Investigating the use of Bowtie Analysis as a Prospective Risk Assessment technique in healthcare
TimeWednesday, April 142:20pm - 2:40pm EDT
LocationPatient Safety Research and Initiatives
DescriptionThere is a need to close the gap in the understanding of barrier management issues affecting patient safety. There is however limited engagement in healthcare with the kinds of proactive approaches to risk assessment or Barrier Management widely used in other industries.

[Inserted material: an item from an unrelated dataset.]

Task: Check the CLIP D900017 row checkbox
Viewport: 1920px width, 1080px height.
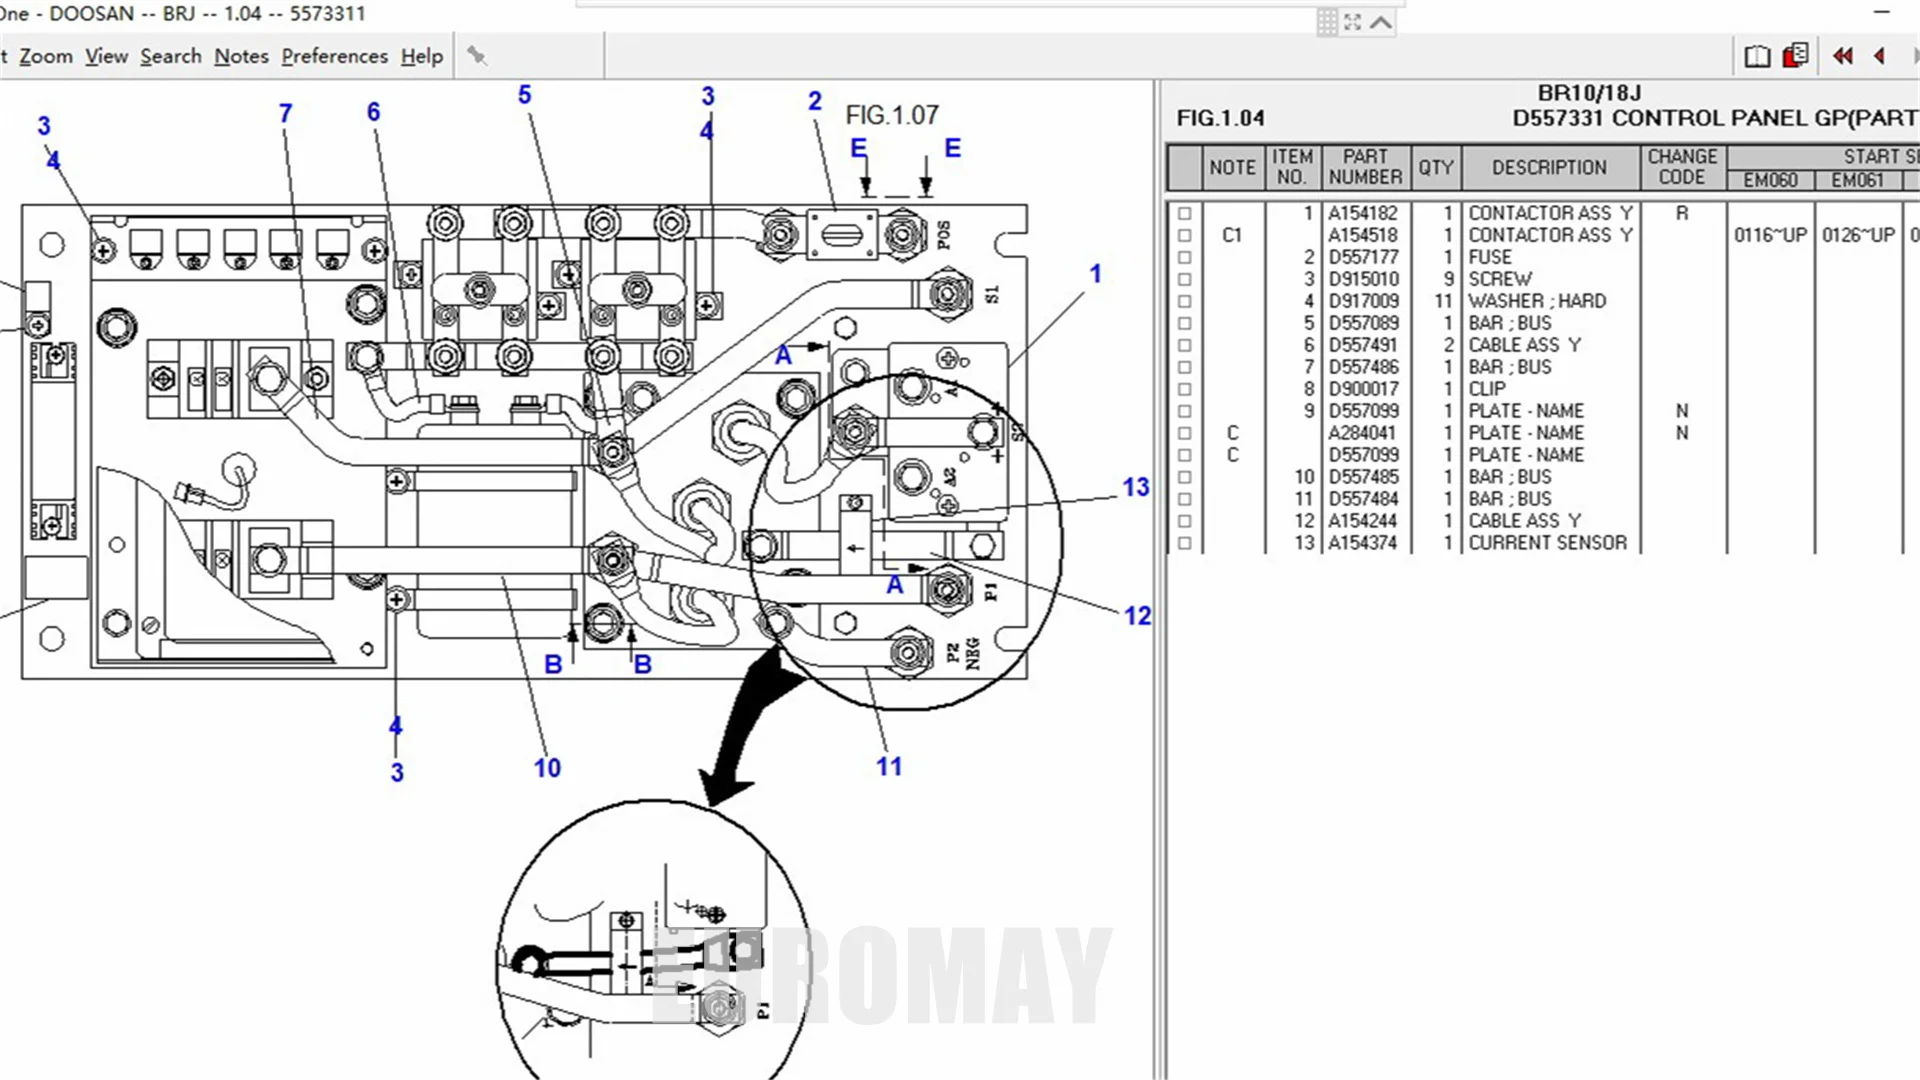Action: [1185, 389]
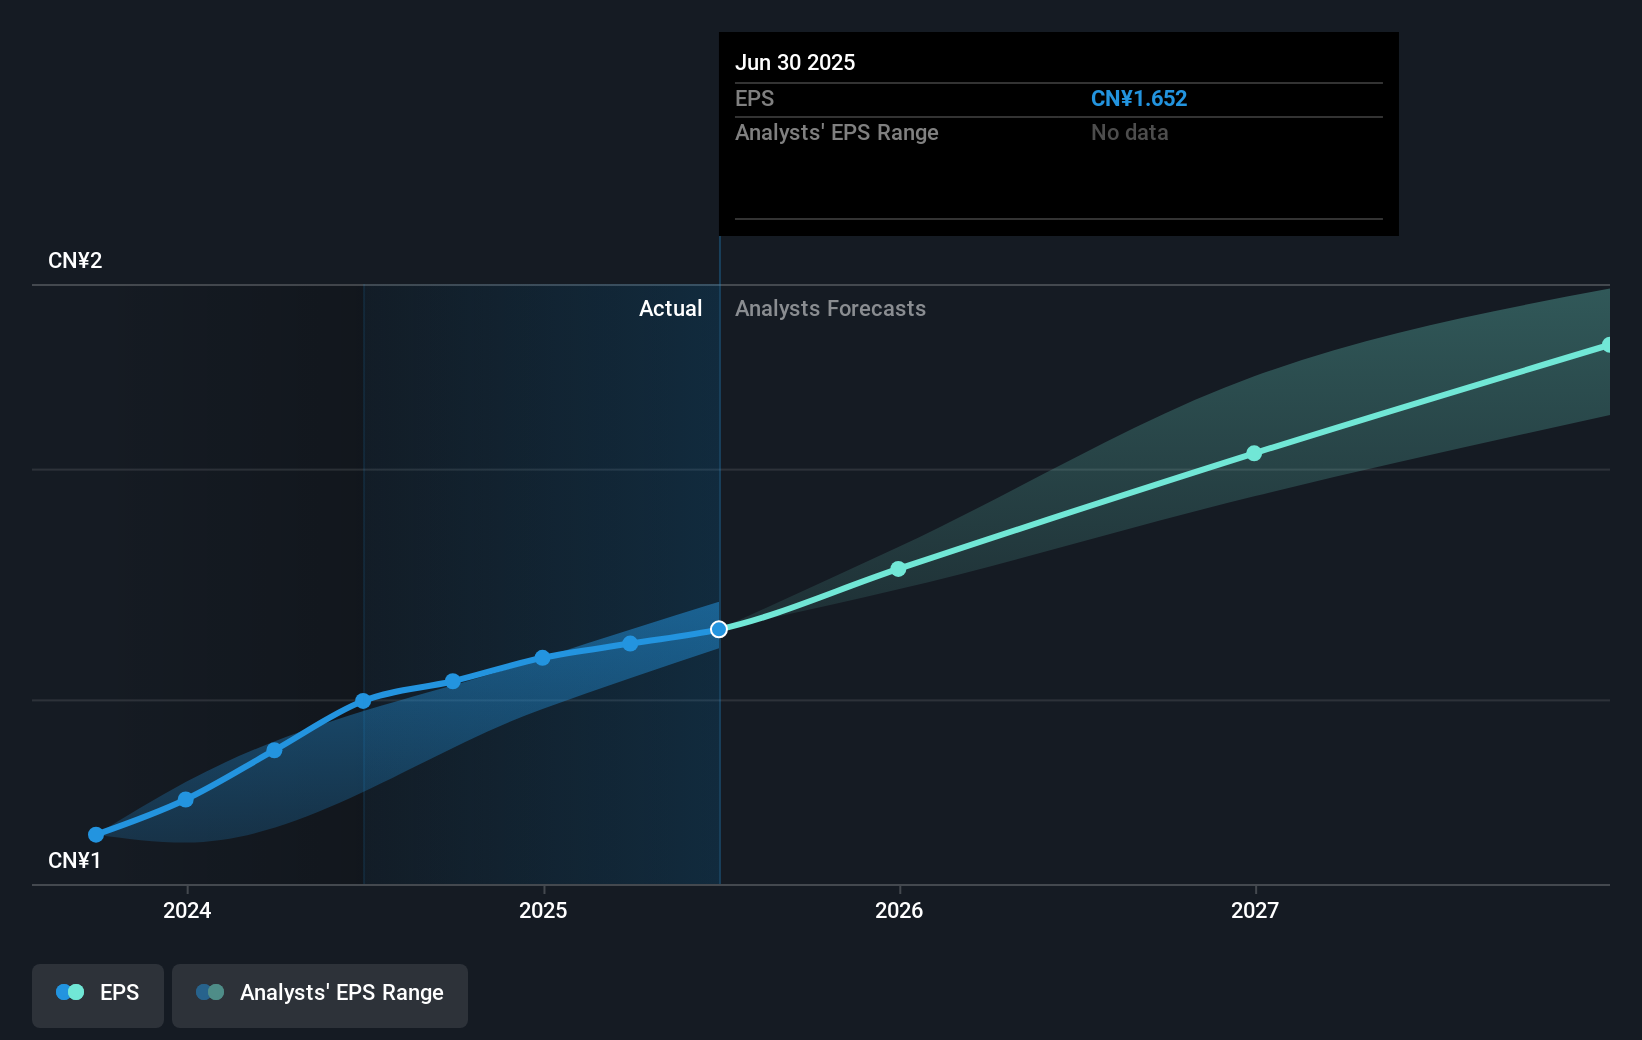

Bowtie Analysis (BTA) has previously been shown to have potential as a straightforward approach to proactively assessing risk in healthcare. The rapid growth in the use of BTA as a risk management tool in recent years across many industries, has been driven largely by what is seen as the conceptual simplicity of the approach and the visual representation of the analysis. When it is done properly, BTA can provide a rich understanding of the controls that are expected to be in place to protect against incidents, how they can fail, and how they need to be implemented, supported and managed. And it can do so without having to make any assumptions about the mechanisms or nature of accident causation.
Over the past 4 years, NHS Education for Scotland (NES) has been exploring the potential use of BTA as a prospective approach to risk assessment in healthcare. A particular emphasis has been on the training and support likely to be needed for existing healthcare professionals to conduct Bowtie Analysis in compliance with recognised industry best-practice.
In a recent study, existing healthcare professionals were recruited to undergo training on BTA. Following training, and drawing on guidance prepared by NES, and a small amount of support from a specialist, three trainees led analyses into significant risks: misadministration of Gentamicin; unknown development of Acute Kidney Injury (AKI); and disposal of medical devices containing patient identifiable information (PII). Subjective assessments of the analyses against indicators of industry best-practice suggested the analyses were of good quality. In each case, using BTA led to a deeper understanding of the issues and a more thorough understanding of the risks and what was needed to control them than would have been the case if ‘normal practice’ had been followed.
The study concluded that, given access to suitable guidance and a small amount of specialist support, individuals from a wide range of backgrounds should be able to facilitate a BTA to a reasonable quality with a relatively short training intervention.